The publication of the Vision Transformer (or simply ViT) architecture in An Image is Worth 16x16 Words: Transformers for Image Recognition at Scale had a great impact on the use of a Transformer-based architecture in computer vision problems. In fact, it was the first architecture that made good results on the ImageNet because of those two factors:

Applying Transformers in the processing of the entire image.
Also the training method used in ViT had impact on the model performance.

Overview

As described in the paper arxiv.org and depicted in the following diagram, ViT works as follows:

Each image is split into fixed-size patches
Calculate a Patch Embeddings for each patch
Add position embeddings a class token to each of the Patch Embeddings
The sequence of embeddings are passed to a Transformer encoder
Pass the representations through a MLP Head to get final class predictions.
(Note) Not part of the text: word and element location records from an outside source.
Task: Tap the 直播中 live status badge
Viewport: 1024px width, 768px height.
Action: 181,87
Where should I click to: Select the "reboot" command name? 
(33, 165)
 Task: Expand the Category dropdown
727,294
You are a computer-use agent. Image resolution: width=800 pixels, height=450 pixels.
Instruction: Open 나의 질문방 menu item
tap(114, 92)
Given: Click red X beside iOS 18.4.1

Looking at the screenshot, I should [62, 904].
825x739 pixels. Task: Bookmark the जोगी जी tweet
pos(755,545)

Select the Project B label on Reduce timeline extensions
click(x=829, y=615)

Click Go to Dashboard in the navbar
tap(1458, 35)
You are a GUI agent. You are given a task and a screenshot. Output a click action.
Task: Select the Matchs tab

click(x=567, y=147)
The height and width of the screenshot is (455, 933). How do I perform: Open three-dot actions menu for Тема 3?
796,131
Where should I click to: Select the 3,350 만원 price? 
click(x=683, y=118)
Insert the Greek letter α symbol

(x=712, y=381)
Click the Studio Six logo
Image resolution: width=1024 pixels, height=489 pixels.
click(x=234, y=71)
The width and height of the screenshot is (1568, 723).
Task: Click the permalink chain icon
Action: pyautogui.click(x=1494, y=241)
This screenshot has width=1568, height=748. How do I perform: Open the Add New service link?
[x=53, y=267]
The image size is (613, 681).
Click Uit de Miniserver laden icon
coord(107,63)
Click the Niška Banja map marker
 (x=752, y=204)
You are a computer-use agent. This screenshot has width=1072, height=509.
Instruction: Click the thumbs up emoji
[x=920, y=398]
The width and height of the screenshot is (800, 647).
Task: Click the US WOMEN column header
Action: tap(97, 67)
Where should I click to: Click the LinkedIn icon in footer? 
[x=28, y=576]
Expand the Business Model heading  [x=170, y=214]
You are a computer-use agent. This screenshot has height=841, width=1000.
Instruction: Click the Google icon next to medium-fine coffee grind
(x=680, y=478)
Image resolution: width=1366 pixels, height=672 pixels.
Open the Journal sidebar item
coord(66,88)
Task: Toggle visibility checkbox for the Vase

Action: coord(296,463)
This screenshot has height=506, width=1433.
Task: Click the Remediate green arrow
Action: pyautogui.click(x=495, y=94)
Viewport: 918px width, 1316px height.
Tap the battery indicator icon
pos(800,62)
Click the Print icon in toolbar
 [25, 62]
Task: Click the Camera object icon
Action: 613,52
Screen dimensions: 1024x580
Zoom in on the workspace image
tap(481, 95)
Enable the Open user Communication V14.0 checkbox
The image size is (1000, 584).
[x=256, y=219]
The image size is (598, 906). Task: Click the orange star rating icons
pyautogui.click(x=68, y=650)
As a detailed example, when trying to classify an image (with similar size as ImageNet images: 224 x 224 x 3, the process is as follows:

First, divide the image into patches of size 16 x 16. This will create 14 x 14 = 196 patches. Then, we put the patches in sequence one after the other as depicted in the diagram above.

Second, pass each of those patches through a linear layer to get an embeddings vector or Patch Embeddings of the patch of size 1 x 768 (note that 3 x 16 x 16 = 768). In the diagram those vectors are colored in pink.

Third, for each patch we calculate it's Position Embeddings (as shown in purple) then add this vector to the previous Patch Embeddings. We also append at the begining the embeddings of the special token [class].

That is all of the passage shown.